Spinach and Tofu Croquettes with Mint

Servings: 4
Prep time: 10
Cooking time: 20
  • - 4 white potatoes
  • - 200 g of spinach
  • - 150 g of tofu
  • - 1 egg
  • - 1 egg yolk
  • - 1 clove garlic
  • - 1 handful of mint
  • - Breadcrumbs
  • - Flour
  • - Extra virgin olive oil
  • - Salt
  • - Pepper
  1. Cook steam the peeled and diced potatoes. Transfer them in a bowl
  2. Wither the spinach in a pan with the crushed garlic and 2 tablespoons of olive oil, salt, pepper and continue until they have lost all the vegetation water. Then remove the garlic and place all in a colander, mash well and chop coarsely. At the end stir the potatoes and let cool completely (even in the refrigerator).
  3. Add a yolk to the green purèe, the finely chopped mint and tofu in small cubes. Add salt and pepper and stir in a few tablespoons of bread crumbs until the mixture can be worked.
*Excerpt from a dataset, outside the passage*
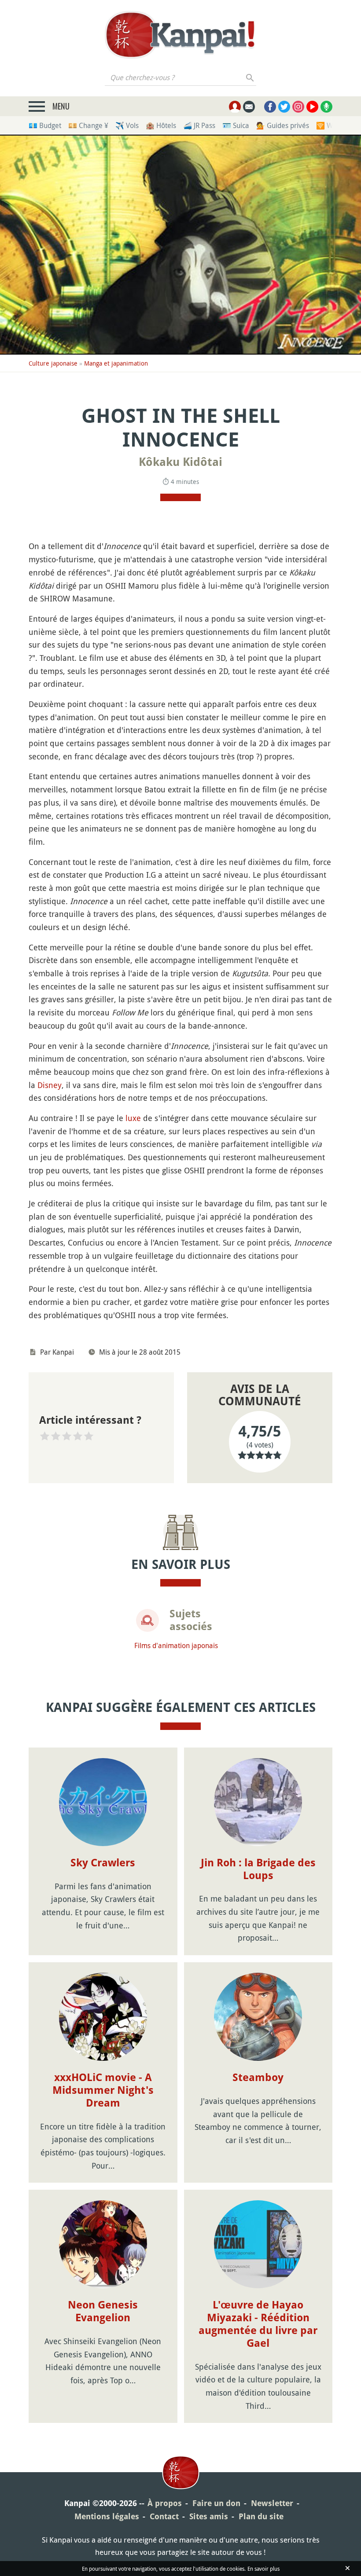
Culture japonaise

  4. Oil your hands and form the dough into little balls as large as those from table tennis; roll them in the flour, then beaten egg and finally in breadcrumbs. At this point mash slightly so as to obtain round and flat croquettes.
  5. Preheat good 2 inches of oil in a large skillet and let brown the croquettes on both sides. Serve immediately.